(Records provided):

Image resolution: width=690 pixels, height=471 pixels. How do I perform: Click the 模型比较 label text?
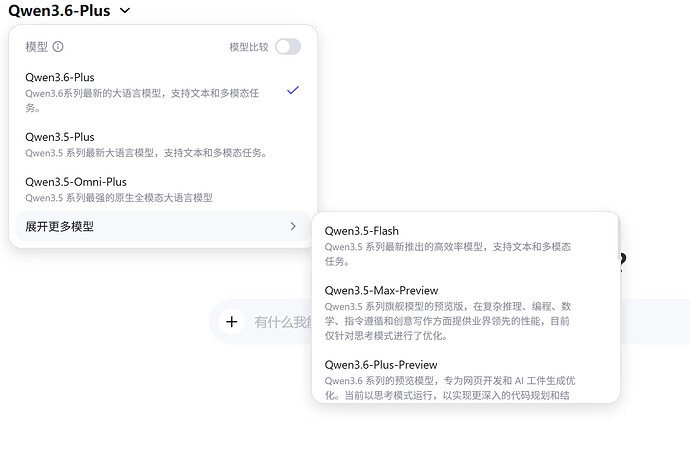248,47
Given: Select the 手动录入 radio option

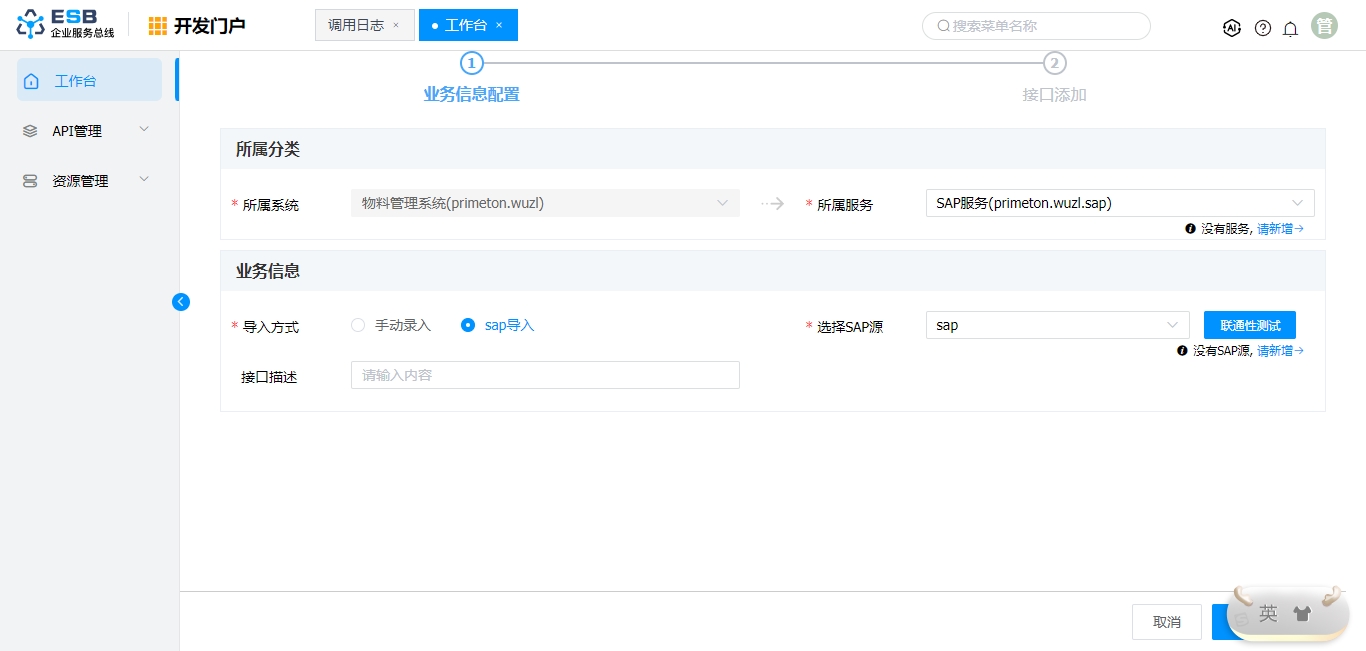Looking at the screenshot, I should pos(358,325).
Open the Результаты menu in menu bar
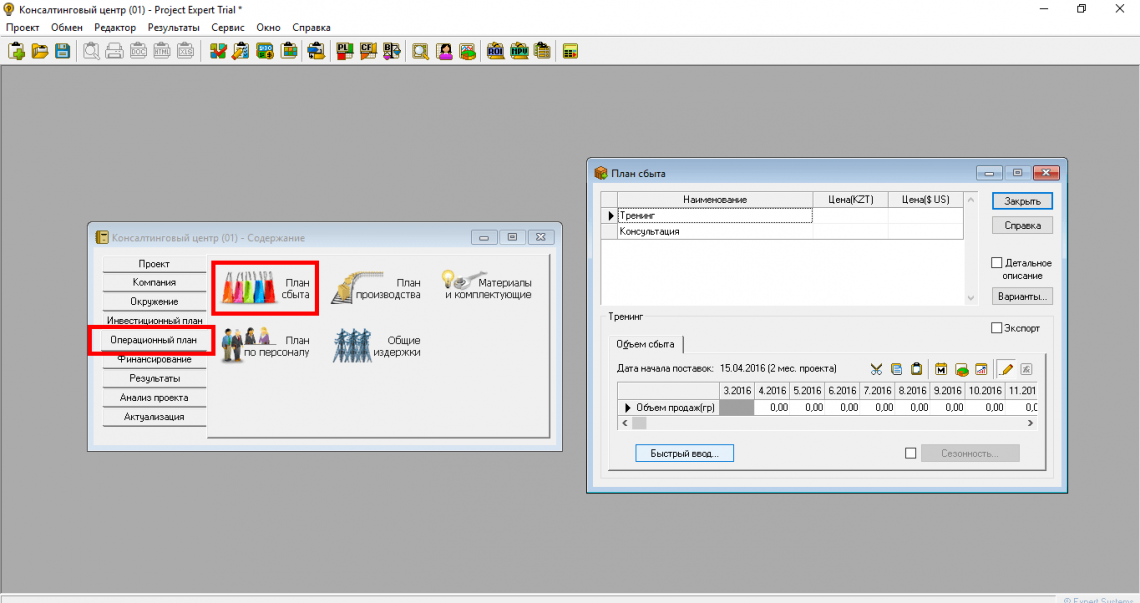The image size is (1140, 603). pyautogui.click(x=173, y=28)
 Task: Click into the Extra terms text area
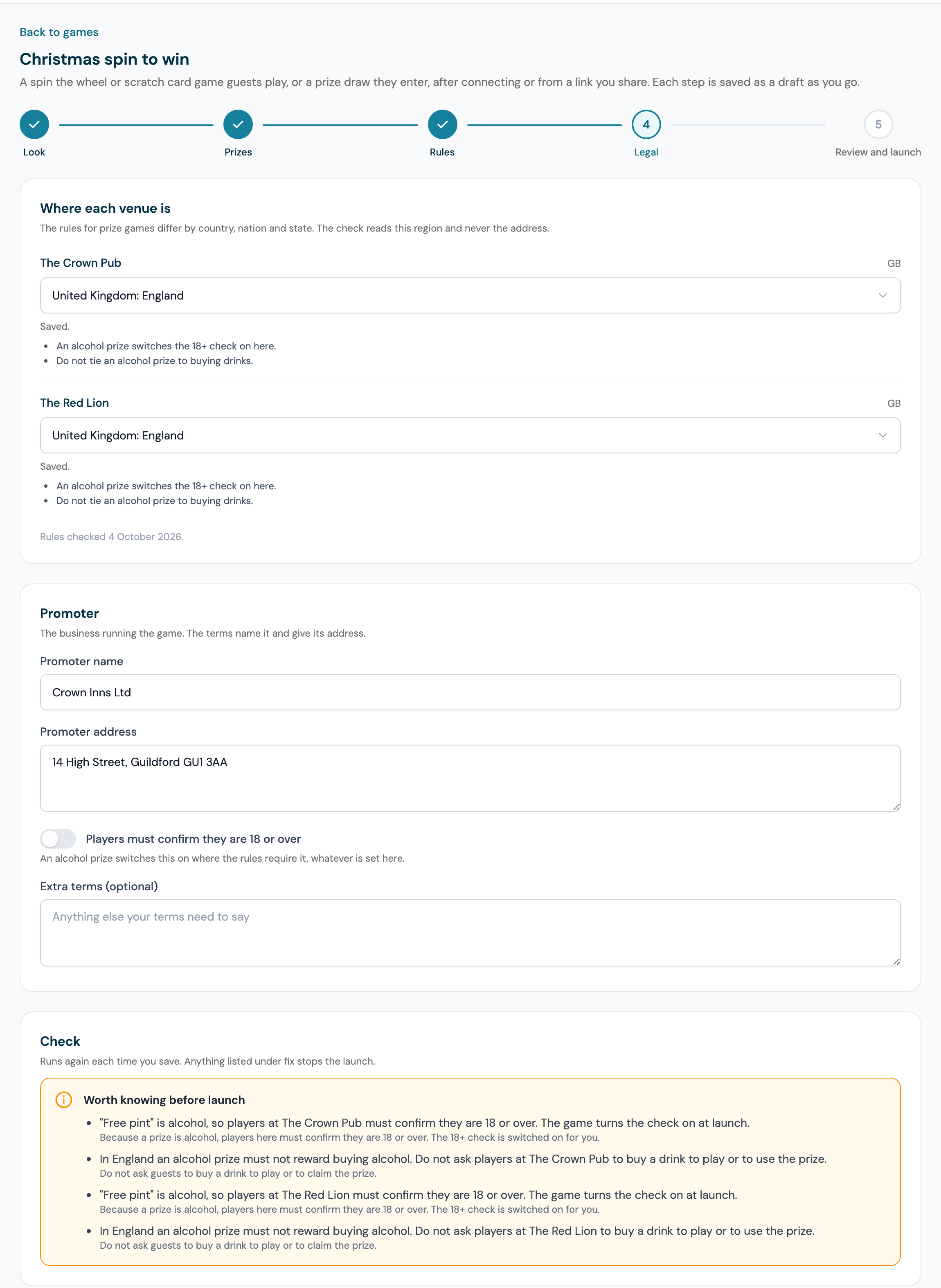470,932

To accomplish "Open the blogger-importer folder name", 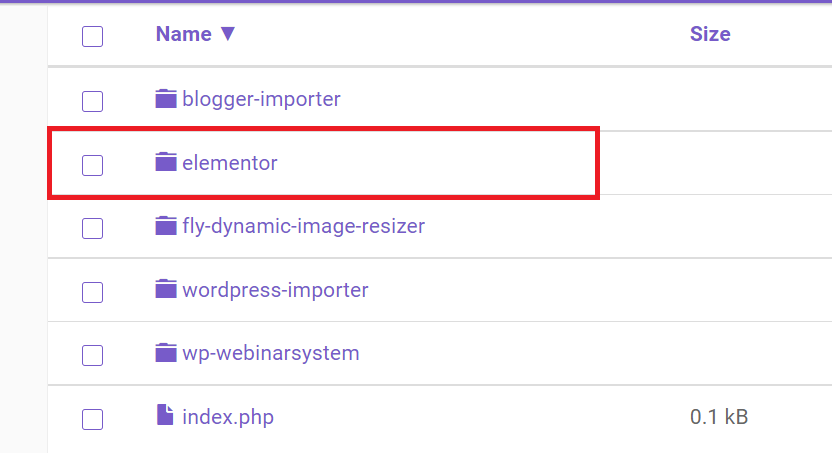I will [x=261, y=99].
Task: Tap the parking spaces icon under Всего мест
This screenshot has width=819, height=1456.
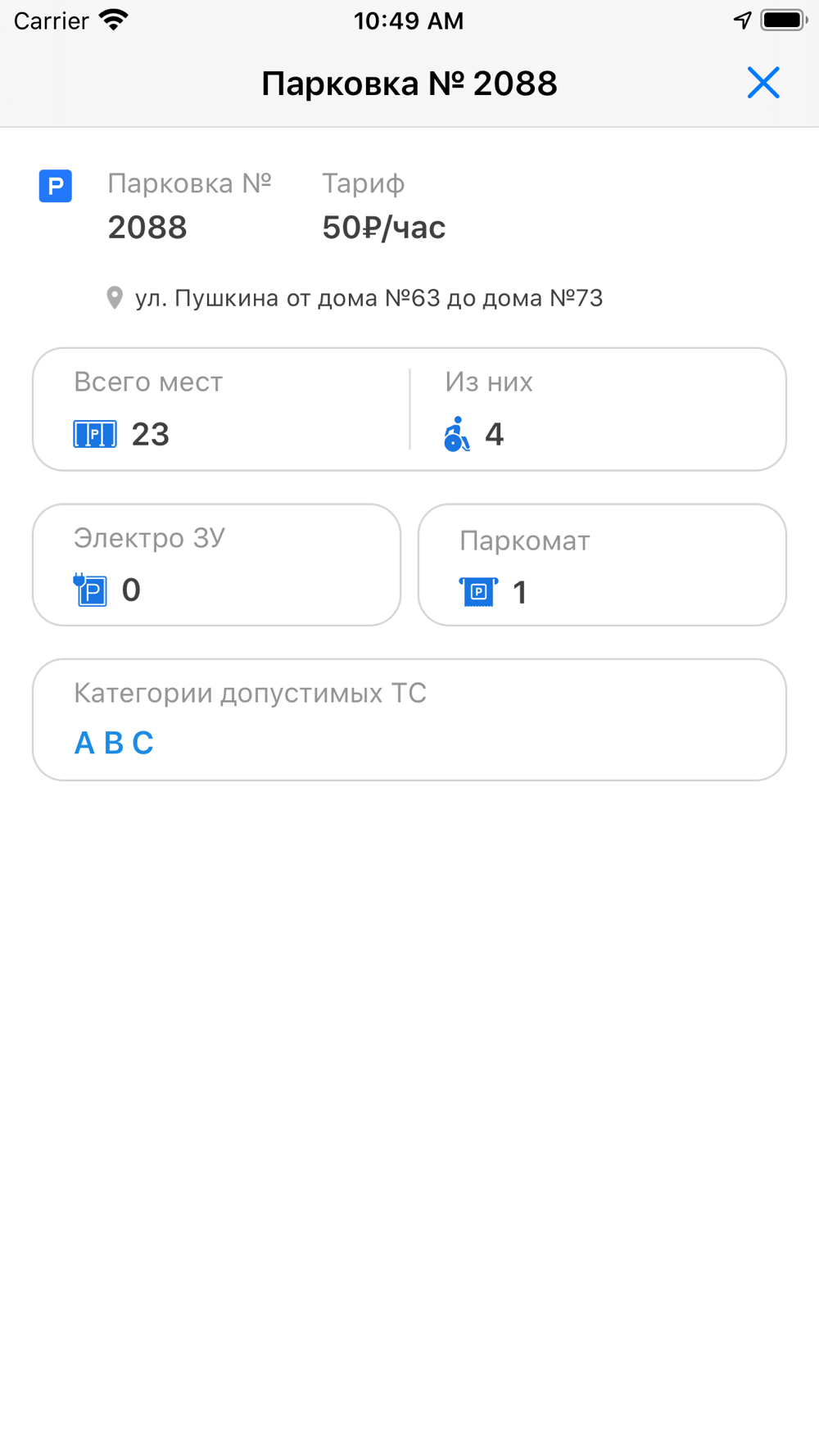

(Problem details):
Count the lines of the data above that contain the string "height", matching case exactly, and give only the number.

(Answer for this exercise):
2